Programme : Formation postdoctorale

Concours 2017-2018

Partenaire:

Unité SOUTIEN du Québec (Stratégie de recherche axée sur le patient)

L'obésité chez les enfants et les adolescents est un problème majeur de santé publique. L'obésité est associée à un risque accru de développer une maladie chronique, comme le diabète, mais aussi de mauvaise santé mentale. Par exemple, jusqu'à 30% d'enfants obèses souffrent d'un épisode de dépression ou d'anxiété dans leur vie. Les troubles de santé mentale et l'obésité sont également liés à des comportements sédentaires, qui se produit lorsque quelqu'un est éveillé, mais n'est pas physiquement actif. Au Canada, les adolescents passent chaque jour environ 6 heures en faisant des activités sédentaires, telles que regarder la télévision. Le concept de comportement sédentaire est différent du concept de l'inactivité physique et peut avoir un impact différent; cependant, ils sont souvent confondus.

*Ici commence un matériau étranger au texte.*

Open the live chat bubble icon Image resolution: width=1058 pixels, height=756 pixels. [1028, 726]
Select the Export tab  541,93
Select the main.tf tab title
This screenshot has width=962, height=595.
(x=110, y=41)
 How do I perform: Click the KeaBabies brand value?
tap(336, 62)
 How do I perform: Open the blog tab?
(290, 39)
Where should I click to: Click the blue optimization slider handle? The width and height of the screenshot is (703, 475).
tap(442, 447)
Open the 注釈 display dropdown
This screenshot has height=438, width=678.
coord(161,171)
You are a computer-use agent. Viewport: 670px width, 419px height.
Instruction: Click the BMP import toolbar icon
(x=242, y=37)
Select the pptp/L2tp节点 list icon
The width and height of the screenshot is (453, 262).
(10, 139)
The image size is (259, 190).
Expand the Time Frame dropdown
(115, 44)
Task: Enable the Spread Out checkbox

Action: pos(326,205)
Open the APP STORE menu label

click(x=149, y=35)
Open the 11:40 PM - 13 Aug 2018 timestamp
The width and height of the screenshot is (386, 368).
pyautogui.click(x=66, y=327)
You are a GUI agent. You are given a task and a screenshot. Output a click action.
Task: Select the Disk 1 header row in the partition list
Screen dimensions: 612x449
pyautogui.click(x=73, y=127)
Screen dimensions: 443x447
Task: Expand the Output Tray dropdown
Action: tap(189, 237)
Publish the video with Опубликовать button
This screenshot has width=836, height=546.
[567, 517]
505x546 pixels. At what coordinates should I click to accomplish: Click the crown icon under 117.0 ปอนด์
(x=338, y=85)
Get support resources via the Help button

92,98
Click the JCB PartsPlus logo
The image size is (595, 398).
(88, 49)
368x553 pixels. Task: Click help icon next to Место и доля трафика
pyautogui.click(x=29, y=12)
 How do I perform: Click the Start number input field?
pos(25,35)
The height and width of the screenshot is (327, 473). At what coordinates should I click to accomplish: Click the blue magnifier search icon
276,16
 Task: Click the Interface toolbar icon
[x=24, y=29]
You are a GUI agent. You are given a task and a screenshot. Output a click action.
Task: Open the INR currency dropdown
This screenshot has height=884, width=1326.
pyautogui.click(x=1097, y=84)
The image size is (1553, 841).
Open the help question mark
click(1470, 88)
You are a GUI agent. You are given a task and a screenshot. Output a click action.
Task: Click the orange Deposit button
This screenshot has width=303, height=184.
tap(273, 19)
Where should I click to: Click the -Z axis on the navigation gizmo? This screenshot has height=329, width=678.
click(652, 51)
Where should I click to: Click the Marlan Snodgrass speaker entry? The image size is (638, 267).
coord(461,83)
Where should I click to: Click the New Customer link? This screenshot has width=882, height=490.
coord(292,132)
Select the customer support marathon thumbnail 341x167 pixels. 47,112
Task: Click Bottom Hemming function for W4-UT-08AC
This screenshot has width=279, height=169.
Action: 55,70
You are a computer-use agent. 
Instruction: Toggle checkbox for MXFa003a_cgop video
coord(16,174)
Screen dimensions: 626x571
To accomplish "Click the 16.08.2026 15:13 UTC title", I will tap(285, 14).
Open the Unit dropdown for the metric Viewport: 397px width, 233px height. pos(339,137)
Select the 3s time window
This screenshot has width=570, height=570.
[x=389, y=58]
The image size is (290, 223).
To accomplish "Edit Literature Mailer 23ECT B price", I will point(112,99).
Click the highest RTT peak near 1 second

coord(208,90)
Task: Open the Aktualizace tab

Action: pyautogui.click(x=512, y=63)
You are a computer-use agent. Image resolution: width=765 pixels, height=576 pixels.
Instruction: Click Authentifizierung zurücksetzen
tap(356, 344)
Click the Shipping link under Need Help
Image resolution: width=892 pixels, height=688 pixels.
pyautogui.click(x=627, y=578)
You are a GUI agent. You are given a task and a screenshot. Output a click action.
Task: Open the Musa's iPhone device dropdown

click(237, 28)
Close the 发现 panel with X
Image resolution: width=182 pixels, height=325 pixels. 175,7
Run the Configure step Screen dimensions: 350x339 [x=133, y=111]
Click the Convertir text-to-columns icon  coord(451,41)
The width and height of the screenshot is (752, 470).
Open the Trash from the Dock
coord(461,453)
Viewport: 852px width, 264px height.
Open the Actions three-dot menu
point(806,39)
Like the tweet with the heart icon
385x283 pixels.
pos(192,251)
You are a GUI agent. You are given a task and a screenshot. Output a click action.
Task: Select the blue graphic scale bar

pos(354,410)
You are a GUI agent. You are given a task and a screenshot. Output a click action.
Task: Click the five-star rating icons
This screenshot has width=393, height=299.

Il y a un besoin évident de mieux comprendre comment le comportement sédentaire évolue de l'enfance à l'adolescence, ainsi que de comprendre sa relation avec la santé mentale.

L'objectif principal de mon projet est de mieux comprendre comment les comportements des jeunes à risque d'obésité sédentaire évoluent de l'enfance à l'adolescence, ainsi que d'identifier les profils des personnes qui sont à risque de développer des problèmes de santé mentale.

Pour atteindre mes objectifs, je prévois utiliser les données de QUALITY (QUebec Adipose & Lifestyle InvesTigation in Youth). Cette étude suit 630 enfants à risque d'obésité, qui ont été recrutés parce qu'au moins un de leurs parents est obèse. L'étude a recueilli des informations sur les jeune à trois moments différents, ces derniers étant âgés entre 8 et 17 ans. Je vais utiliser les informations disponibles sur les comportements sédentaires et l'activité physique pour trouver des profils à risque de mauvaise santé mentale.

Les résultats de mes découvertes contribueront à développer et à améliorer les interventions qui visent à réduire les comportements sédentaires, ainsi que la réduction des problèmes de santé mentale.